START SUPPLIED MATERIAL

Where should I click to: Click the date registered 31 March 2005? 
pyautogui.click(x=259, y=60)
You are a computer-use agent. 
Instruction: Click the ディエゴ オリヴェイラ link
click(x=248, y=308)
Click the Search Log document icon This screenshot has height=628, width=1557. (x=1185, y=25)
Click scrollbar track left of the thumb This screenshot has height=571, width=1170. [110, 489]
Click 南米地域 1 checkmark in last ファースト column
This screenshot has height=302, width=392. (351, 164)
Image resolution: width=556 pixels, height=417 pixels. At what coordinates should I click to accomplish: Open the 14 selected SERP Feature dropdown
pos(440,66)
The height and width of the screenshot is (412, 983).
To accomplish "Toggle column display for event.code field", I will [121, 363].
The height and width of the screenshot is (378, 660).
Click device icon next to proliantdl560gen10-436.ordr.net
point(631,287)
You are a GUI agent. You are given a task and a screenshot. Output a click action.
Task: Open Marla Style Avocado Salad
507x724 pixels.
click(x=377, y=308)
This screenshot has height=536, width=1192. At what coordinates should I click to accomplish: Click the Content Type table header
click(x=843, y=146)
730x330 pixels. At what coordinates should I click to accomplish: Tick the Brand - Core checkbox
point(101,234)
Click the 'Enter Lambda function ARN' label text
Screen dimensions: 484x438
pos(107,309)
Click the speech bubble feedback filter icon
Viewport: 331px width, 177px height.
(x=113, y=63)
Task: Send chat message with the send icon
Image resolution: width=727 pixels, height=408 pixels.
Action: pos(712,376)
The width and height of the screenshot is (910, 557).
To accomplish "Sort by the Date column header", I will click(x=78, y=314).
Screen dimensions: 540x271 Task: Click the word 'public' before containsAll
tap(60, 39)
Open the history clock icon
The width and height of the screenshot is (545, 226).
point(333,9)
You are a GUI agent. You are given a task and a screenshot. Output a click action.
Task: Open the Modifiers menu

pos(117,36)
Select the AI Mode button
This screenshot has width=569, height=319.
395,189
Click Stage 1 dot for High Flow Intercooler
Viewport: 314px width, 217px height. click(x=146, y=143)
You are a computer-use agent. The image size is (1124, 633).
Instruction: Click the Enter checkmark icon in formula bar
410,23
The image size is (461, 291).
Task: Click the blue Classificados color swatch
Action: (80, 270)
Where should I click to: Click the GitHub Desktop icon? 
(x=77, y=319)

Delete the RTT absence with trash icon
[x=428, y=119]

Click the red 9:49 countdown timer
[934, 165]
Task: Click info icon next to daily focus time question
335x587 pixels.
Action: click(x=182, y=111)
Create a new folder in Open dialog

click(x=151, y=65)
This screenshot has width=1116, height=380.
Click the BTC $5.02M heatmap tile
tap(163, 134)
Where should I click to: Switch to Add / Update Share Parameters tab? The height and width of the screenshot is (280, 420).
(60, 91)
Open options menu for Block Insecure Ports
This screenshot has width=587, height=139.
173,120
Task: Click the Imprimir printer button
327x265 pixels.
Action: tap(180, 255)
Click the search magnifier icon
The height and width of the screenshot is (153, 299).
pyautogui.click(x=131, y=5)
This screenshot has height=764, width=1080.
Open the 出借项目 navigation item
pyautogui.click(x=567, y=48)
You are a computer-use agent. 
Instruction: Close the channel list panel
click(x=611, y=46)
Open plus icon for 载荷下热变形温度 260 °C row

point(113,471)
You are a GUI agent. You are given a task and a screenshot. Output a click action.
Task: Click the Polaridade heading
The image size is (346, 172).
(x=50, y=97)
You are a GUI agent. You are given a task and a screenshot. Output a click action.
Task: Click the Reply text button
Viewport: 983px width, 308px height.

END SUPPLIED MATERIAL

** TASK DIRECTIONS **
Repeat what the records above say. Use their exact words.

** FINISHED TASK **
Where should I click to: Click the date registered 31 March 2005? 
pyautogui.click(x=259, y=60)
You are a computer-use agent. 
Instruction: Click the ディエゴ オリヴェイラ link
click(x=248, y=308)
Click the Search Log document icon This screenshot has height=628, width=1557. (x=1185, y=25)
Click scrollbar track left of the thumb This screenshot has height=571, width=1170. [110, 489]
Click 南米地域 1 checkmark in last ファースト column
This screenshot has height=302, width=392. (351, 164)
Image resolution: width=556 pixels, height=417 pixels. At what coordinates should I click to accomplish: Open the 14 selected SERP Feature dropdown
pos(440,66)
The height and width of the screenshot is (412, 983).
To accomplish "Toggle column display for event.code field", I will [121, 363].
The height and width of the screenshot is (378, 660).
Click device icon next to proliantdl560gen10-436.ordr.net
point(631,287)
You are a GUI agent. You are given a task and a screenshot. Output a click action.
Task: Open Marla Style Avocado Salad
507x724 pixels.
click(x=377, y=308)
This screenshot has height=536, width=1192. At what coordinates should I click to accomplish: Click the Content Type table header
click(x=843, y=146)
730x330 pixels. At what coordinates should I click to accomplish: Tick the Brand - Core checkbox
point(101,234)
Click the 'Enter Lambda function ARN' label text
Screen dimensions: 484x438
pos(107,309)
Click the speech bubble feedback filter icon
Viewport: 331px width, 177px height.
(x=113, y=63)
Task: Send chat message with the send icon
Image resolution: width=727 pixels, height=408 pixels.
Action: pos(712,376)
The width and height of the screenshot is (910, 557).
To accomplish "Sort by the Date column header", I will click(x=78, y=314).
Screen dimensions: 540x271 Task: Click the word 'public' before containsAll
tap(60, 39)
Open the history clock icon
The width and height of the screenshot is (545, 226).
point(333,9)
You are a GUI agent. You are given a task and a screenshot. Output a click action.
Task: Open the Modifiers menu

pos(117,36)
Select the AI Mode button
This screenshot has width=569, height=319.
395,189
Click Stage 1 dot for High Flow Intercooler
Viewport: 314px width, 217px height. click(x=146, y=143)
You are a computer-use agent. The image size is (1124, 633).
Instruction: Click the Enter checkmark icon in formula bar
410,23
The image size is (461, 291).
Task: Click the blue Classificados color swatch
Action: (80, 270)
Where should I click to: Click the GitHub Desktop icon? 
(x=77, y=319)

Delete the RTT absence with trash icon
[x=428, y=119]

Click the red 9:49 countdown timer
[934, 165]
Task: Click info icon next to daily focus time question
335x587 pixels.
Action: click(x=182, y=111)
Create a new folder in Open dialog

click(x=151, y=65)
This screenshot has width=1116, height=380.
Click the BTC $5.02M heatmap tile
tap(163, 134)
Where should I click to: Switch to Add / Update Share Parameters tab? The height and width of the screenshot is (280, 420).
(60, 91)
Open options menu for Block Insecure Ports
This screenshot has width=587, height=139.
173,120
Task: Click the Imprimir printer button
327x265 pixels.
Action: tap(180, 255)
Click the search magnifier icon
The height and width of the screenshot is (153, 299).
pyautogui.click(x=131, y=5)
This screenshot has height=764, width=1080.
Open the 出借项目 navigation item
pyautogui.click(x=567, y=48)
You are a computer-use agent. 
Instruction: Close the channel list panel
click(x=611, y=46)
Open plus icon for 载荷下热变形温度 260 °C row

point(113,471)
You are a GUI agent. You are given a task and a screenshot. Output a click action.
Task: Click the Polaridade heading
The image size is (346, 172).
(x=50, y=97)
You are a GUI agent. You are given a task and a screenshot. Output a click action.
Task: Click the Reply text button
Viewport: 983px width, 308px height.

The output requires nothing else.